Еще вчера, еще час назад Гнедич был бы уверен, что подобное приглашение относится в первую очередь к Алексу, который, однако, даже не пошевелился, сделав вид, что не услышал. Катя в ответ на предложение выйти во двор лишь презрительно усмехнулась, Валерий вежливо отказался, сославшись на усталость – весь день провел на ногах, занимаясь в анатомическом театре. Зато поднялся Ерамасов.
– Извольте, – проговорил он, аккуратно складывая крахмальную салфетку. – Примете меня в свою компанию?
Глаза Сандры сверкнули задорно, личико светилось нескрываемым удовольствием. Вот, стало быть, как…
Все меняется в одно мгновение. Сомнений у Гнедича не осталось: воспитанница Николая Раевского с первого взгляда влюбилась в сына богатого купца из Сызрани. Кто знает, хорошо это или плохо?
* * *
Вечера, подобные нынешнему, случались теперь все реже и реже. Обыкновенно Гнедич коротал остаток дня в одиночестве или в обществе то Сандры, то бывших учеников, частенько навещавших своего профессора.
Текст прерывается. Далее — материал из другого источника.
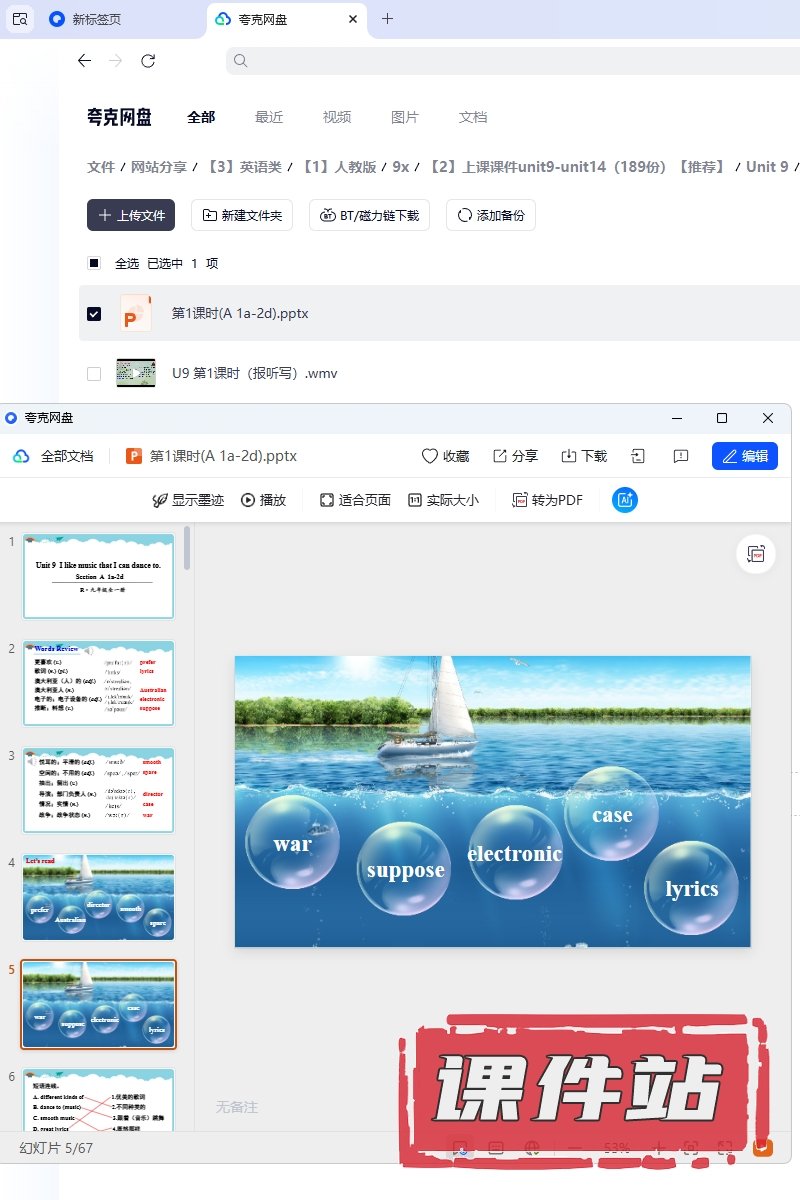Viewport: 800px width, 1200px height.
Task: Click the 转为PDF convert icon
Action: coord(520,500)
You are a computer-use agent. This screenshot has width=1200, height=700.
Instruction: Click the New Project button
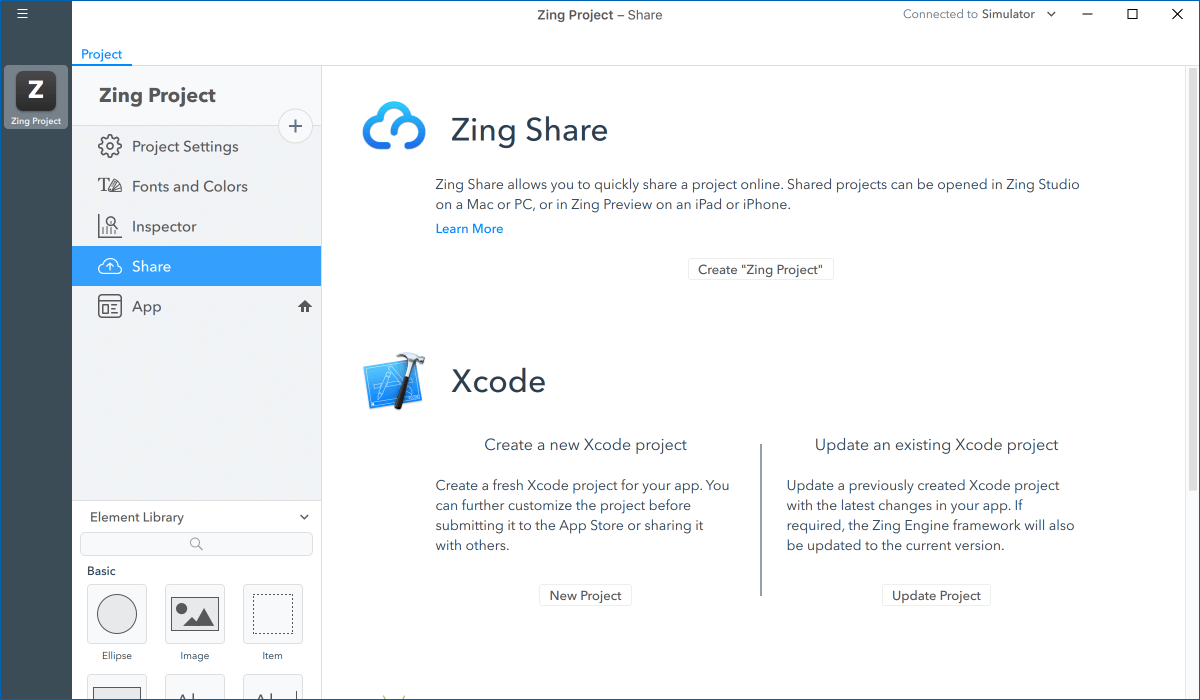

Николай Владимирович Раевский так и не женился больше, хотя развод все-таки оформил, но вовсе не для того, чтобы вступить в новый брак, а исключительно потому, что сбежавшая супруга внезапно объявилась и попросила не препятствовать ее личному счастью. Счастье ее составил, разумеется, вовсе не тот ушлый не то журналист, не то писатель, ради пышных усов которого она когда-то покинула дом в Калуге, мужа и дочь. Случилось это в 1875 году. Никаких чувств к маленькой Катеньке бывшая жена Раевского не испытывала и даже не попыталась увидеть ребенка, а известие о том, что Николай взял на воспитание девочку из приюта, вызвало на ее все еще прелестном личике лишь гримаску брезгливого недоумения: детей она не любила и присутствие их в своей жизни почитала обременительным и ненужным. Тот, за кого она собиралась замуж, был стар годами, дважды вдов, имел множество детей и внуков и ни на какое потомство в браке с молодой супругой не рассчитывал, желая всего лишь приятно скоротать оставшиеся годы жизни. По российским законам сторона, виновная в разводе, не имела права на церковный брак в будущем, но поскольку жена Раевского намеревалась выйти замуж в другой стране, признание супружеской измены ее не затруднило.
Освободившийся от брачных уз Николай Владимирович с удовольствием пользовался преимуществами холостяцкой жизни, проводя много времени в театрах и в светских салонах. Он по-прежнему легко увлекался и быстро остывал, но, памятуя собственные болезненные переживания калужского периода, никогда не заводил интрижек с замужними дамами, отдавая предпочтение одиноким девицам или молодым вдовушкам. Гнедич не считал себя вправе заводить с племянником разговоры о его личной жизни, но в глубине души желал бы, чтобы в доме появилась настоящая хозяйка.